Remember in high school, when your laziest teachers would invite in terribly ineffectual special guests to entertain the class, usually on Fridays right before vacation week? And while you'd be happy these guests freed you from any actual responsibility, you always wondered why "they" didn't just give you a Half Day, because no one wanted to be here anyway, except maybe the poor saps who'd been cajoled into thinking their expertise meant something to a room of indifferent clock-watchers?

That seems like the context of this video of Paul Kevin Curtis, the Mississippi man the FBI arrested yesterday on suspicion of sending ricin-positive letters to Mississippi Senator Roger Wicker, President Obama, and a local judge. Curtis, as it turns out, is something of a celebrity impersonator hobbyist. He goes by "KC," and if the above video is any indication, he is not only pretty terrible at it, he's also kinda creepy.

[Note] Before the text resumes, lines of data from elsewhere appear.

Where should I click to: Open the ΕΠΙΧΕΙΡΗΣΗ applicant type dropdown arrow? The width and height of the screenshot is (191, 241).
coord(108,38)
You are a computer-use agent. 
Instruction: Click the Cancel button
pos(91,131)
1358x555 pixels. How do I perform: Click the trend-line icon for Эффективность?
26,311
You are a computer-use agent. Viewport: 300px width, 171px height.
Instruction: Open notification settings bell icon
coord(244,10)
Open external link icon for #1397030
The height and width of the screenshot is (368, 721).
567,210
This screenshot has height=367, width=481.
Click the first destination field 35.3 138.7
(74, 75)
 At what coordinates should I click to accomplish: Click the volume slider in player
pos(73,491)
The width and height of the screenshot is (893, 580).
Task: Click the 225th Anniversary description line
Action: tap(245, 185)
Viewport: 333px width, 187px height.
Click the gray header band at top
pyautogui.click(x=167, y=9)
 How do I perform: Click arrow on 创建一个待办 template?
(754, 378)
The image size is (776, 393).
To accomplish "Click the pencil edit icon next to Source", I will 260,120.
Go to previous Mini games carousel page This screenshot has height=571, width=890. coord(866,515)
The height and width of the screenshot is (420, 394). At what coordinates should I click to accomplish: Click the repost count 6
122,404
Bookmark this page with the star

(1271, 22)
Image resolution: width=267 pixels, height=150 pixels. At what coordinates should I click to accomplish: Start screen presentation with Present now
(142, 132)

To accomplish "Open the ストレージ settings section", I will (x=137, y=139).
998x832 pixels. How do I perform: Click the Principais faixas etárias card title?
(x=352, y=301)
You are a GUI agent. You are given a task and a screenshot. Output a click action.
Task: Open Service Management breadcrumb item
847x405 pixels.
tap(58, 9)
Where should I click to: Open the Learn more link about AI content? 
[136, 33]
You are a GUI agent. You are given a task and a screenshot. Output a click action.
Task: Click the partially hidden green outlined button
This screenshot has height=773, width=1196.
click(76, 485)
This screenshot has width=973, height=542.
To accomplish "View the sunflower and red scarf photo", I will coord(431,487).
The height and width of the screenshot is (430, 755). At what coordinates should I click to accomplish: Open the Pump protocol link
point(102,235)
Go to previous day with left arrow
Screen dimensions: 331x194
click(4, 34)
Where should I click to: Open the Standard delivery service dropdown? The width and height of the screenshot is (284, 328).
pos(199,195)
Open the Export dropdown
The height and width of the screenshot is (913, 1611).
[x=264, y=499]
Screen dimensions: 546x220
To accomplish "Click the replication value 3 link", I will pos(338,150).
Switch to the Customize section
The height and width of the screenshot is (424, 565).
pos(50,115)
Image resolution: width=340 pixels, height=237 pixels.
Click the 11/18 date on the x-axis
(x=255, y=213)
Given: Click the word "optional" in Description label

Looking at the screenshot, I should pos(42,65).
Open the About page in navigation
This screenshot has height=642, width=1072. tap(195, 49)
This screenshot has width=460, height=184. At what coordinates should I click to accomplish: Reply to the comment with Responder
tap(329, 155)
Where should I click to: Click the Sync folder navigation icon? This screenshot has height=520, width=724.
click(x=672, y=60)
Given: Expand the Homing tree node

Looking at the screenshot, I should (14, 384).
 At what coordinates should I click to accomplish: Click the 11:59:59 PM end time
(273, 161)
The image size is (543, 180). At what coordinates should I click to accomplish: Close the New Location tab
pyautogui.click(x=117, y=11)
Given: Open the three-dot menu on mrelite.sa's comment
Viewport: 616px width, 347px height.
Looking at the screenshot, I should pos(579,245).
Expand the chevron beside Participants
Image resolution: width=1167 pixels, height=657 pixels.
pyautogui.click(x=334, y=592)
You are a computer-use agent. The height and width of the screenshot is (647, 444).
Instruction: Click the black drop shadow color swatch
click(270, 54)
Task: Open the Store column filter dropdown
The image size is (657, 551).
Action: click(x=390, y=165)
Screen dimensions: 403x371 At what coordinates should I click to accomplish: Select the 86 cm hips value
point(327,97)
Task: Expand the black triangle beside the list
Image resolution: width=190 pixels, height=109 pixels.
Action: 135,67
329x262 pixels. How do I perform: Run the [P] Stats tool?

Taken from Curtis's YouTube channel, the 2009 clip shows Curtis, dressed in ruffled tuxedo shirt and a leather vest, serenading a group of increasingly mortified students with Prince's "Little Red Corvette." Since they're all visibly horrified by this grown man singing to them about a pocketful of Trojans, he tries even harder to engage them directly, wiggling his hips, moving in closer, and even pointing at one girl in the front. Eventually, he gets them clapping, but the accompanying pelvic thrusts are, just, yuck. Maybe they should have had a Half Day after all.